E quando uso o termo "desdentado" é porque salta aos olhos mesmo ver tanta gente sem um único dente por aqui. E há sim explicação para o fato. Tratamento dentário por aqui pode custar uma fortuna e os produtos de higiene bucal também não custam qualquer bagatela. Um tubo de creme dental dos menores não sai por menos de 3€ - € igual a Euro - ou seja, cerca de 21 Reais. E, ademais, é comum o desleixo que leva os jovens que preferem um chiclete para mascar a levar o material de higiene para o trabalho.

Claro que tem uma questão de higiene pessoal também. E sei que que no Brasil também muito carecemos desses cuidados muitas vezes e que nem sempre se tem um Rio Corda aos fundos da casa para se tomar três ou mais banhos diários e sem nada pagar por isso. 

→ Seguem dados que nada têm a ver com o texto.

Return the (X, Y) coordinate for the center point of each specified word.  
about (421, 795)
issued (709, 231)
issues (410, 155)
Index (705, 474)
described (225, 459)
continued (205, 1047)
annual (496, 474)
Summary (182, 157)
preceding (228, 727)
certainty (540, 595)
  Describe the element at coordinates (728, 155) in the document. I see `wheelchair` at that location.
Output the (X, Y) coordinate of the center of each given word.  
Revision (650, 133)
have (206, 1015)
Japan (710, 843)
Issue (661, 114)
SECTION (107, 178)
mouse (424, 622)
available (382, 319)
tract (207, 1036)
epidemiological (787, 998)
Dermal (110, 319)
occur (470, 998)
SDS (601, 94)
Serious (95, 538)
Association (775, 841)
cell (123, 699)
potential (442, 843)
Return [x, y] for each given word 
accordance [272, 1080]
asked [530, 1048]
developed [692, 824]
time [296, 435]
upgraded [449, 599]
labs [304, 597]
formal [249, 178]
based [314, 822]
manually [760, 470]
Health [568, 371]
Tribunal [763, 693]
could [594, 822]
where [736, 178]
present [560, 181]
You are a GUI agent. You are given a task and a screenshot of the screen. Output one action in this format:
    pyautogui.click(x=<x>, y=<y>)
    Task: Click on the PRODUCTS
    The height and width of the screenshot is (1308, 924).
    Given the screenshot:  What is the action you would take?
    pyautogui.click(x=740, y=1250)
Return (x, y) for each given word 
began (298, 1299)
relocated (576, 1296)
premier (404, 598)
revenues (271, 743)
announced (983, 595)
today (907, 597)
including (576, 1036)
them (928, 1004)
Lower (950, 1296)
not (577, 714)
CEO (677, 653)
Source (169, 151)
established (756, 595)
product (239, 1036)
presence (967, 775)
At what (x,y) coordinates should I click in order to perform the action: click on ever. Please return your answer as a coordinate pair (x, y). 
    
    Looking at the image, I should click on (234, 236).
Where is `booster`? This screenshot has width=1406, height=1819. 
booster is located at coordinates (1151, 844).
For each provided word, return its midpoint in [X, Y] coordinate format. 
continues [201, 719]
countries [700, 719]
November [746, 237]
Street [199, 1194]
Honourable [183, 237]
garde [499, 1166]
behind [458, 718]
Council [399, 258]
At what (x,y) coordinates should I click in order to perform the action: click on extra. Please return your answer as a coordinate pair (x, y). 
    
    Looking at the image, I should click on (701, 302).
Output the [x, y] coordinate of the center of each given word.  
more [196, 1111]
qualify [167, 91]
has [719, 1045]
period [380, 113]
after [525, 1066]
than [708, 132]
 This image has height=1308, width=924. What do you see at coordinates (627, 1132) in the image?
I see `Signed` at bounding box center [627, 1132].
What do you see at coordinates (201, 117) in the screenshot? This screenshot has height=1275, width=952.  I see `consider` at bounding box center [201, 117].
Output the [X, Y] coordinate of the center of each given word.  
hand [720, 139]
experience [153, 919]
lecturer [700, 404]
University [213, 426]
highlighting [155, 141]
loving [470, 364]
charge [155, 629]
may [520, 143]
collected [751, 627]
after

Aqui tem a questão climática que, no inverno - Jesus! - é mesmo frio. Eu fico 3 meses de inverno quase que em completa hibernação e até um cão tive de adotar só pra ter a obrigação de ter de sair da cama para poder sair com ele para as necessidades fisiológicas inerentes. Entrar debaixo da ducha, achar a temperatura adequada... por vezes um acidente e um maldito balde de agua quase congelada nos faz ir aos píncaros. E Portugal não é sequer dos países mais frios da Europa. Mas comprei um pequeno aquecedor que ponho quarto e que em muito ajuda a passar pelo período da hibernação. 

- Mas, alto lá! - e aqui eles adoram essa expressão "alto lá"- não vou ficar a vos relatar agruras ou a reclamar dessa cidade que considero mágica, quase perfeita e que até um Castelo de São Jorge, bem aos moldes medievais, está bem ali pra todo mundo ver, imponente, no cume de um dos sete montes que compõem a cidade e que já foi residência de reis, rainhas, príncipes e princesas. E penso que se o Castelo é de São Jorge até um dragão já viveu por aqui.

E gosto mesmo é de sair à pé, zanzando por horas a fio, subindo e descendo ladeiras, dobrando esquinas e tomando um café - sempre expresso - aqui outro acolá. Saio cedo, por vezes, sempre a fazer caminhos diferentes, a buscar cenas inusitadas. Fotografo um bocado de coisa e publico nas minhas redes sociais. E de certo que penso que olhos barra-cordenses estarão a ver essa belezura toda, a apreciar e sonhar - como eu também sonhei - em por aqui viver ou visitar. 

As regras de convivência existem e se não são cumpridas, a multa não é pequena e tem de ser paga na mesma hora ao fiscal. É o caso de andar nos ónibus públicos sem pagar. Aqui não temos cobrador de ónibus e todos usam um cartão recarregável que passam nas maquinetas dentro do transporte. 50€ - cerca de 350 Reais - é o valor inicial da multa. Não tem dinheiro na carteira? Desce do transporte e vai ate o caixa eletrónico em companhia dos fiscais. Não tem dinheiro para pagar a multa? Recebe o termo de autuação já com a data de apresentação ao juiz de direito. Em poucos dias, menos de mês, e já se estará a enfrentar o homem da capa preta.

Já está a valer a nova lei para quem jogar "beatas" ao chão. E beatas aqui não são as senhoras carolas que vivem dentro da igreja, mas as guimbas dos cigarros. 80€ - cerca de 480 Reais é o valor da multa. 

Mas, para concluir e por falar na hibernação - aquele período de meses que ursos apenas dormem - as coisas ficaram piores com o advento do COVID-19. Fiquei sessenta dias sem quase por o pe fora de casa, mesmo que nem fosse o período de frio. E acaba de ser decretado Estado de Calamidade em todo o Portugal por causa da mesma pandemia. 

Benditas devem ser as aguas do Rio Corda na qual meninos se jogam das pontes, felizes e a fazer malabarismos dignos de um Cirque du Soleil e, talvez... quem sabe... com ajuda divina, tais águas bem podiam imunizar nossa gente.